Soon after the tree, presents appeared, modest piles that sat comfortably underneath perpetually falling pine needles. My mom had just started working. We were suddenly a two-income family that had room to provide for basic needs and satisfy wants. Christmas became a celebration of upward mobility with each superfluous decoration or gift signifying our move from low-income to middle class. It wasn’t long before my mom became too busy with work to shop, so our thoughtfully chosen presents devolved into cold hard cash to be spent at our leisure. I remember my older sister ear-marking her holiday money long before she received it. The details around the beginnings of our Savior became blurred; Jesus registered somewhere above a tree but below an after-Christmas Day sale. For holidays, my sisters and I shared the American value of capitalism.

I’m an adult now with the ability to define the holidays for myself, and I can’t help but feel like I’ve got nothing. Ethnic Studies has left me disillusioned with the Christianity that informed generations of my family’s values. Jesus’s birthday party looks much like my own; I raise a glass, and then I move on. The commercial aspects of the holidays fill me with resentment and confusion. I’m looking at you producers of Glee. Sweet little ditties that were once cute now sound creepy. How does Santa know if I’m naughty or nice? Why do I have to subscribe to his morals? When did holidays become another tool of “the man?”

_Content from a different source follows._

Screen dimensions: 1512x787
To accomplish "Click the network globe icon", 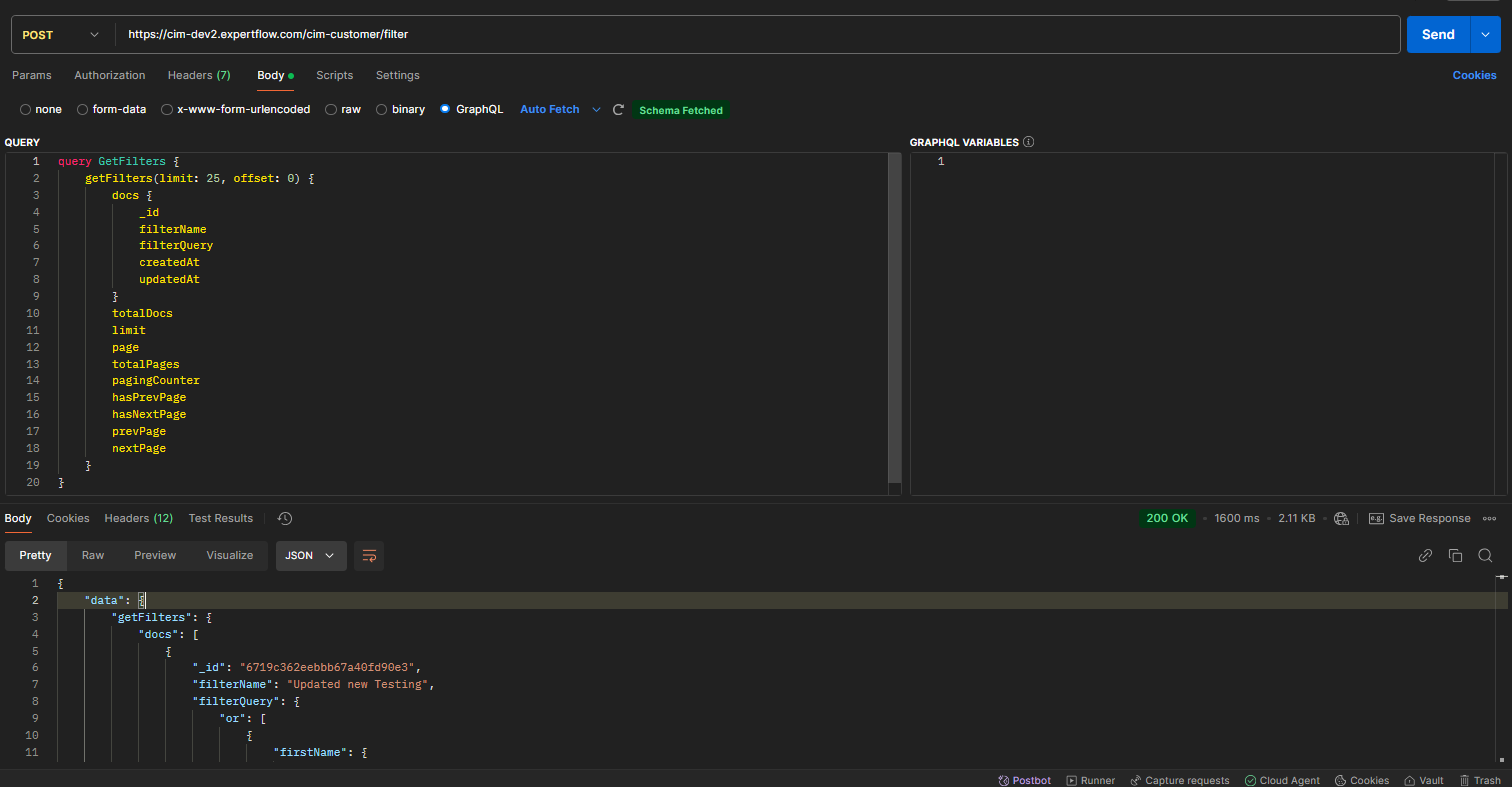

In all these jaded self-indulgent musings, I’ve decided that this season I’m giving myself a new holiday. It will be called 121511 (to be read: twelve fifteen eleven) commemorating its inception. The values and practices of this new holiday are to be determined, but it will be marked by a lack of color coordination and sardonic air. I’ll know it's gotten some traction when Target tries to co-opt it with an annoyingly adorable commercial and Hallmark starts distributing 121511 holiday cards. Yes, the irony of this indicator is intended.